Und weiter: »Die Kommission degradiert mit ihrer Betonung des wirtschaftlichen Aspekts den Wert und die gesellschaftliche Funktion des Kulturguts Buch zur bloßen Handelsware. Bücher haben nicht nur einen Preis, sie haben vor allem einen immateriellen Wert. Die literarische Welt in Deutschland ist in ihrer Vielfalt an Autoren, Verlagen und Buchhandlungen fast einzigartig und deshalb nachhaltig zu schützen! Der Bestand dieser kulturellen Errungenschaft, die prägend für Deutschland als Kulturnation ist, kann nicht allein den Mechanismen des freien Marktes überlassen werden. Gerade angesichts der Marktmacht einiger weniger global agierender Internetkonzerne ist die Buchpreisbindung als zentrales Instrument der Vielfaltssicherung für die deutsche Buch- und Verlagslandschaft unverzichtbar. Deshalb setze ich mich weiterhin mit aller Kraft für den Erhalt der Buchpreisbindung ein.«

Anlässlich der Veröffentlichung des Gutachtens der deutschen Monopolkommission bekräftigt auch der Börsenverein des Deutschen Buchhandels die Bedeutung der Buchpreisbindung für das Kulturgut Buch. »Der deutsche Buchmarkt, der zweitgrößte weltweit, ist ein Vorbild für Qualität und Vielfalt. Genau das ist auch das Verdienst der Buchpreisbindung. Denn sie fördert nicht nur ein filigranes Netz an Buchhandlungen, die das Kulturgut Buch für eine breite Öffentlichkeit zugänglich machen und gleichzeitig wichtige Kulturstationen vor Ort sind. Die Preisbindung garantiert auch ein breites und vielfältiges Buchangebot. Insgesamt bewahrt und fördert die Buchpreisbindung das Kulturgut Buch, ohne den Wettbewerb unangemessen zu beschränken, weder für inländische noch für ausländische Händler. Dies haben wir gegenüber der Monopolkommission bereits ausführlich dargelegt«, sagt Alexander Skipis, Hauptgeschäftsführer des Börsenvereins.

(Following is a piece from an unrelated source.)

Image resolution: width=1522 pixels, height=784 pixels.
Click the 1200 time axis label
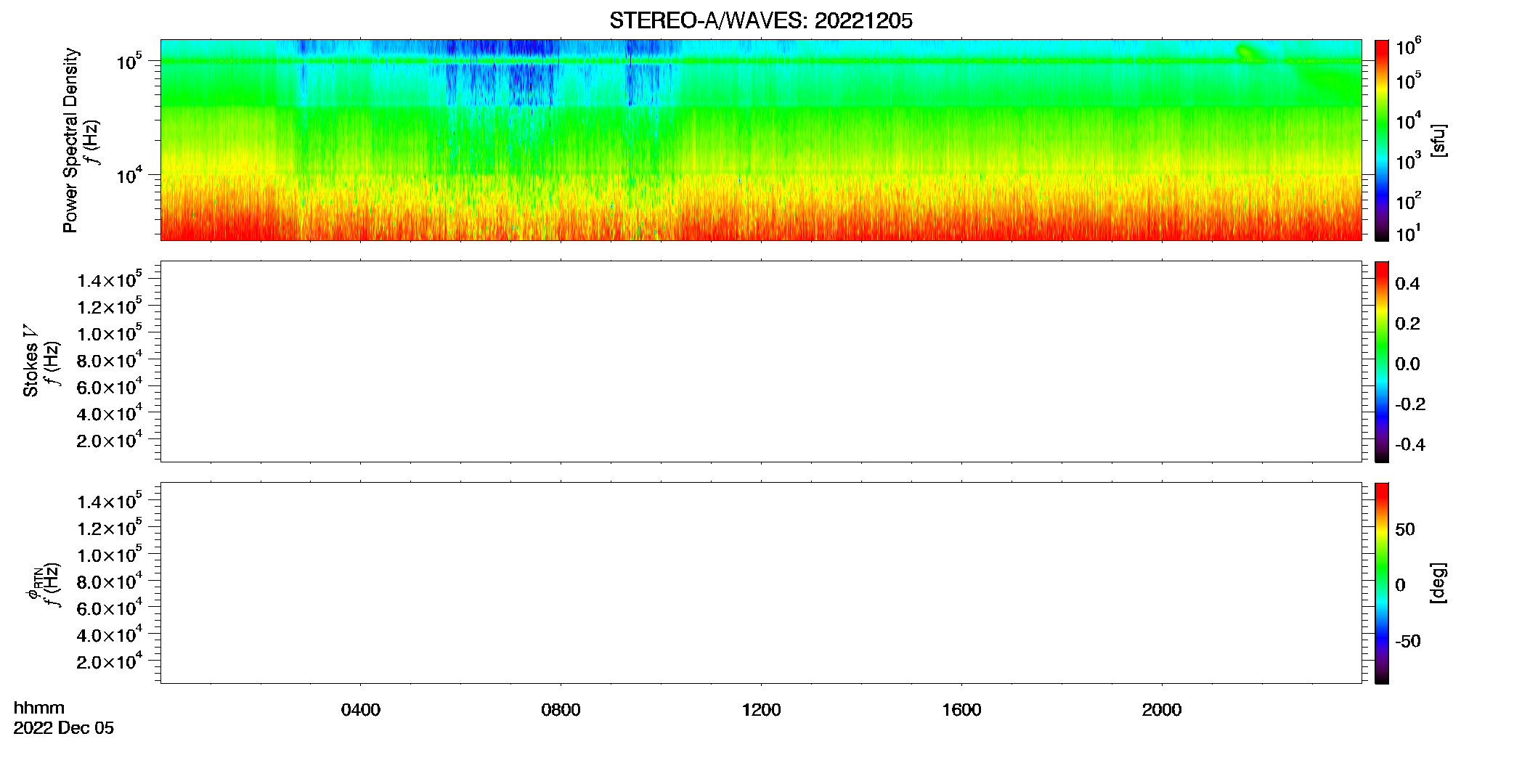pos(761,710)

»Das Gutachten der Monopolkommission beruht auf einer sehr dürftigen Datenlage. Es wertet wissenschaftliche Studien aus, die zum Großteil veraltet sind, und verzichtet gänzlich auf eigene Erhebungen aktueller Marktdaten. Letztlich wiederholt die Monopolkommission bekannte neoliberale Positionen aus dem Gutachten, welches sie schon im Jahr 2000 zur Buchpreisbindung erstellt hat. Wenig überzeugend ist die Deutung der Auswirkungen der Abschaffung der Buchpreisbindung in der Schweiz. Hier übersieht die Kommission, dass die relativ stabile Lage deutschschweizerischer Verlage darauf zurückzuführen ist, dass diese über 80 Prozent ihrer Umsätze im Preisbindungsland Deutschland erwirtschaften. Hingegen ist die Zahl der Buchhandlungen in der deutschsprachigen Schweiz nach der Abschaffung der Buchpreisbindung massiv zurückgegangen«, so Skipis weiter.

Buchpreisbindung im Koalitionsvertrag

Entgegen der Auffassung der Monopolkommission sieht der Börsenverein keine Übertragbarkeit der Entscheidung des Europäischen Gerichtshofs vom Oktober 2016 zur Arzneimittel-Preisbindung auf den Buchmarkt. Skipis sagte dazu: »Der Erwerb von verschreibungspflichtigen Arzneimitteln ist nicht mit dem von Büchern vergleichbar. Die Märkte funktionieren vollkommen unterschiedlich. Die von den Richtern in Bezug auf den Arzneimittelbereich vertretene Auffassung, ausländische Versandhändler hätten Wettbewerbsnachteile gegenüber Händlern in Deutschland, trifft beim Handel mit Büchern nicht zu.«

Das deutsche Preisbindungssystem habe großen Rückhalt in der Politik: »Die kulturpolitische Bedeutung der Preisbindung ist Konsens in der Politik. Das hat der Gesetzgeber nicht nur mit der ausdrücklichen Ausweitung der Preisbindung auf E-Books 2016 gezeigt. Auch in ihrem Koalitionsvertrag spricht die Bundesregierung der Preisbindung eine unverzichtbare Rolle für die Vielfalt des deutschen Buchmarktes zu. Sie will eine Anpassung des Gesetzes vorantreiben, welche eine Aushebelung der Preisbindung durch Provisionsmodelle unterbinden soll«, sagt Skipis.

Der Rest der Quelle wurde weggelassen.